Of course, such doctrines have a life of their own, and can develop mutations of various kinds. But while understanding this, the peace movements need to take stock of the implications of this thinking to our own conventional wisdom.

It used to be presumed that there exists a law of war, and that the Geneva Conventions could operate as a restraint on military misbehaviour. But the pursuit of the destruction of the enemy “as a system” places a great deal of this thinking in serious doubt. How can the Geneva Conventions governing the protection of children, and therefore of women, stand up to high altitude bombing as a methodical principle in such destruction? How can the exigencies of war against terrorism be squared with the Geneva Conventions on the Protection of Prisoners of War, when the interrogation of prisoners is no longer restricted, and when they can be chained up, subjected to sensory deprivation, and incarcerated in unthinkable conditions, two continents away from the place of their detention?

With dominance in play, how can smaller states preserve their integrity and autonomy? How do the institutions of the UN, which once laid claim to the role of protector of the weak, escape from untold influences and pressures, in an overall context of domination? How can the international institutions be protected from the poisoning of their wellsprings by the pervasive exercise and threats of power? And how can non-governmental organisations uphold peace with human rights when both come under recurrent threat.

In short, all the architecture of peace, which was our inheritance from the Second World War, including the establishment of the United Nations, and the Universal Declaration of Human Rights, is now undermined. The principles upon which our parents built the UN framework are no longer unchallenged, and that framework is therefore endangered. Peace movements have to make a rigorous appraisal of these new circumstances, in order to insist upon their own sustaining principles.

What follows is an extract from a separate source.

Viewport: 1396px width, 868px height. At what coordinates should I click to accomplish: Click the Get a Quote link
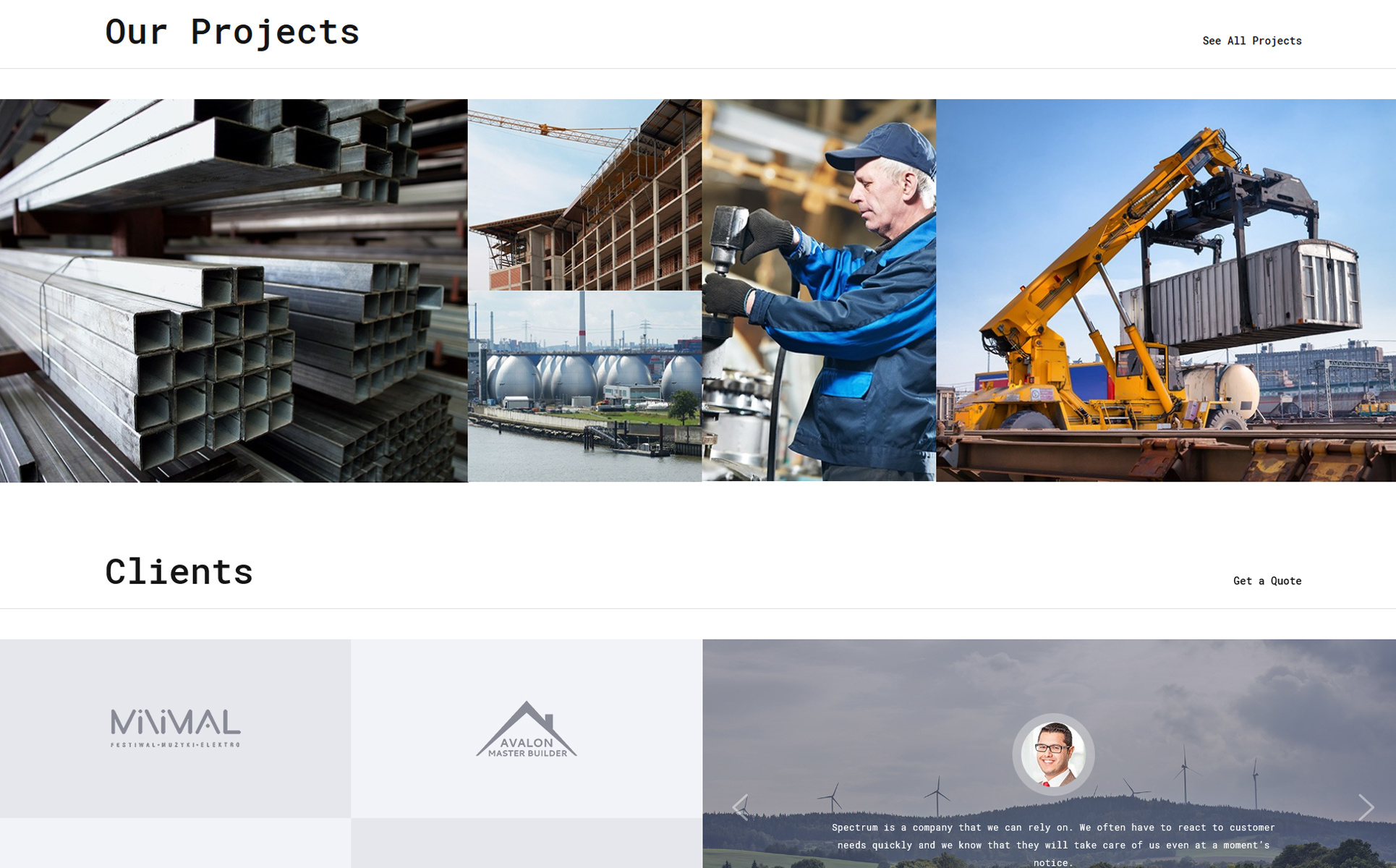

Not dominance, but democracy, is the key to a humane world order. It is easy in such turbulent times to lose the thread, and to mistake the style for the substance. But peace and human rights are the ultimate foundations on which the postwar settlement was designed, and we need to make sure that these foundations are defended and secured. Their effective defence is likely to require their comprehensive reform, a veritable re-foundation. Our task, therefore, is not only to stop the war, but to lay the basis for a Peace which embodies human fulfilment. The other name of that Peace is Democracy.

One first step to facing this task must surely be to improve our own liaisons with one another, where possible to co-ordinate our efforts, and always to keep each other informed. Already there is a strong will in Europe to join our forces in a renewed network for human rights and peace.

But Europe is neither a fortress nor an island. Not the least of our duties must be the effort to reach out to the wider world with a message of Peace. First, we should seek dialogue with those who share our views in the United States. Perhaps we should explore the setting up of a Peace delegation to tour some important American cities and talk with those who are interested in meeting us. Second, the time is already ripe for a serious exchange of views between peace and human rights movements in Europe and West Asia. War threatens to swallow many territories in that region, and it is urgent that we should inform one another about its problems, while seeking to establish the understanding that another world is possible.

Peace and Human Rights have been possible for a long time, but now we face a true crisis, which says very loudly that they are overdue.